I am focusing on the player's control over the character. In non-interactive cutscenes, the character will act in this more natural way. And in gameplay segments, there will be elements of that, such as in the "bad ass" way your character in a third-person game might hold a big gun while they're firing it, or in the "tough" way they reload the gun. But the player has no control over those sorts of details.
The same abstraction is there in the other ways the player character exists in and interacts with the game world. It's common in games for characters to be able to look at, and interact with, objects in the game environment. Looking at the object might bring up a description, or a 3D model of it that can be rotated around. Interacting with an object will trigger the character to perform some sort of action, such as toggling a light switch, opening a cupboard, or talking to a person.
These things are handled in a very abstracted way. The player tells the character to interact with the object, but has no further control over how that interaction happens.
To illustrate why that's very abstracted, consider how, in real life, someone might make and eat their breakfast. They might be still quite sleepy, and slowly shuffle about, assembling the ingredients. They might absent-mindedly prepare it, like putting bread in the toaster, chucking the toasted bread on a plate, and spreading a bit of butter on it. Then taking that and the coffee they prepared out to the back steps and sitting down to have them. They might place the mug and plate to the side, and alternate between sips of coffee, bits of bread, and taking in their surrounds. They might give a small sigh as they finish, dust off their hands, grab the mug and plate, and head back inside.
It's not possible in a game to have the sort of nuanced control that would be required for the player to have control over those details of what that character did. The player has essentially zero control over such details.
This isn't to criticise the games or game developers, as there are good reasons why games are like that. It's just to note that the character exists in the game world in a pretty abstracted fashion.
Here's some other ways that the character exists in an abstracted way. Consider a JRPG where the party of characters is going on an adventure through some lands towards a far-off place. In real life, such journeying would affect their physical and mental state. They would get tired and sore. At times they might feel despondent at how much of the journey they have left. They would need to sleep. In most games these sorts of details are abstracted away (during the gameplay segments, at least).

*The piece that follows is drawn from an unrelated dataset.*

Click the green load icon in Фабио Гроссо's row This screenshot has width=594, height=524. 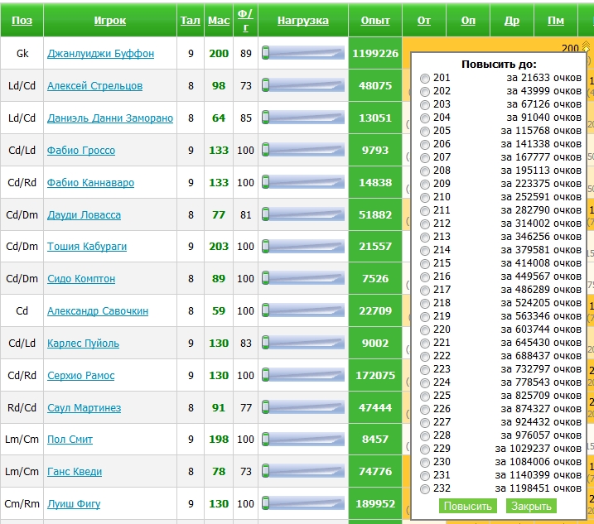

And that's because abstracting away those sorts of details is better for the gameplay.
I want to have a name for the kinds of details that are abstracted away. We can think of acting. A good actor has nuanced control over their entire body, in terms of posture, movement, body language, vocal control, facial expressions, etc -- at every moment in time. The timing of these details is important. There is how they go about moving through and interacting with details in their environment. All of these details reflect the character's emotional state and their intentions.
Are their movements languorous, or skittish? How do they sit in a chair? What is their body language, and where are they facing, when they're talking to different people?
We can call all these details the "performance". The performance details are abstracted away when the player has control over a character.
These performance details are very important to the storytelling in movies, TV, etc. Their absence, while the player has control over a character, is a reason why it's difficult to have strong storytelling within the gameplay.